··· MATERIALS PROVIDED ···
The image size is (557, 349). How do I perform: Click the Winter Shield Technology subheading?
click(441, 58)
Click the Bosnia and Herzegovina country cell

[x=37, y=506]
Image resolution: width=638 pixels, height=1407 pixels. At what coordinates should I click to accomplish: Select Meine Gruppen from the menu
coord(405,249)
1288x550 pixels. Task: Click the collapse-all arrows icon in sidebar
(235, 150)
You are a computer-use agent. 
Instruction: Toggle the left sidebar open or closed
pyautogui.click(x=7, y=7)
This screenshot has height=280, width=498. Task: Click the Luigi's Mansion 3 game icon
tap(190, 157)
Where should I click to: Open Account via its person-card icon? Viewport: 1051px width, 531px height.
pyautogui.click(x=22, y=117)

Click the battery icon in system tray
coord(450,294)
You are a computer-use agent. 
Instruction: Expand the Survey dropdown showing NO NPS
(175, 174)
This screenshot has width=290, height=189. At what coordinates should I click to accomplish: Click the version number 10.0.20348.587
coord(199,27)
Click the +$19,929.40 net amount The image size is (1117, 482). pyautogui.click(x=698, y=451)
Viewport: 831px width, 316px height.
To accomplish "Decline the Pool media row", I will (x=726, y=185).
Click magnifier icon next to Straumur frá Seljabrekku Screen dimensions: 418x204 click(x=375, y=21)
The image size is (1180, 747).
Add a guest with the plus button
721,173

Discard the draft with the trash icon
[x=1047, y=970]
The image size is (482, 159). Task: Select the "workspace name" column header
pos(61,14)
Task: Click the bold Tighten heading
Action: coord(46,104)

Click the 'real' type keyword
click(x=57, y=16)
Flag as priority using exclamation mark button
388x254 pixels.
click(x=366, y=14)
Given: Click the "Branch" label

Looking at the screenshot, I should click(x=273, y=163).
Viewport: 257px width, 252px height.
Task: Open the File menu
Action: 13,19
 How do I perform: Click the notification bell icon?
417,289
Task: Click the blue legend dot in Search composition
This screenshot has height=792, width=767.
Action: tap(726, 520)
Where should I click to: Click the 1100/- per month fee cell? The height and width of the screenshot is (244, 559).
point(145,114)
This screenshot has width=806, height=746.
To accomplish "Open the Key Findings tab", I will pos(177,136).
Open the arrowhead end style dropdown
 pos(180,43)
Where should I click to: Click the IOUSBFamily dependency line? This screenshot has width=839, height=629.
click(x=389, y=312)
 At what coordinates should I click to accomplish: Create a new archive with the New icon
···
## [PROBLEM DETAILS]
Print out the full listing above, word for word.

## [ANSWER]
The image size is (557, 349). How do I perform: Click the Winter Shield Technology subheading?
click(441, 58)
Click the Bosnia and Herzegovina country cell

[x=37, y=506]
Image resolution: width=638 pixels, height=1407 pixels. At what coordinates should I click to accomplish: Select Meine Gruppen from the menu
coord(405,249)
1288x550 pixels. Task: Click the collapse-all arrows icon in sidebar
(235, 150)
You are a computer-use agent. 
Instruction: Toggle the left sidebar open or closed
pyautogui.click(x=7, y=7)
This screenshot has height=280, width=498. Task: Click the Luigi's Mansion 3 game icon
tap(190, 157)
Where should I click to: Open Account via its person-card icon? Viewport: 1051px width, 531px height.
pyautogui.click(x=22, y=117)

Click the battery icon in system tray
coord(450,294)
You are a computer-use agent. 
Instruction: Expand the Survey dropdown showing NO NPS
(175, 174)
This screenshot has width=290, height=189. At what coordinates should I click to accomplish: Click the version number 10.0.20348.587
coord(199,27)
Click the +$19,929.40 net amount The image size is (1117, 482). pyautogui.click(x=698, y=451)
Viewport: 831px width, 316px height.
To accomplish "Decline the Pool media row", I will (x=726, y=185).
Click magnifier icon next to Straumur frá Seljabrekku Screen dimensions: 418x204 click(x=375, y=21)
The image size is (1180, 747).
Add a guest with the plus button
721,173

Discard the draft with the trash icon
[x=1047, y=970]
The image size is (482, 159). Task: Select the "workspace name" column header
pos(61,14)
Task: Click the bold Tighten heading
Action: coord(46,104)

Click the 'real' type keyword
click(x=57, y=16)
Flag as priority using exclamation mark button
388x254 pixels.
click(x=366, y=14)
Given: Click the "Branch" label

Looking at the screenshot, I should click(x=273, y=163).
Viewport: 257px width, 252px height.
Task: Open the File menu
Action: 13,19
 How do I perform: Click the notification bell icon?
417,289
Task: Click the blue legend dot in Search composition
This screenshot has height=792, width=767.
Action: tap(726, 520)
Where should I click to: Click the 1100/- per month fee cell? The height and width of the screenshot is (244, 559).
point(145,114)
This screenshot has width=806, height=746.
To accomplish "Open the Key Findings tab", I will pos(177,136).
Open the arrowhead end style dropdown
 pos(180,43)
Where should I click to: Click the IOUSBFamily dependency line? This screenshot has width=839, height=629.
click(x=389, y=312)
 At what coordinates should I click to accomplish: Create a new archive with the New icon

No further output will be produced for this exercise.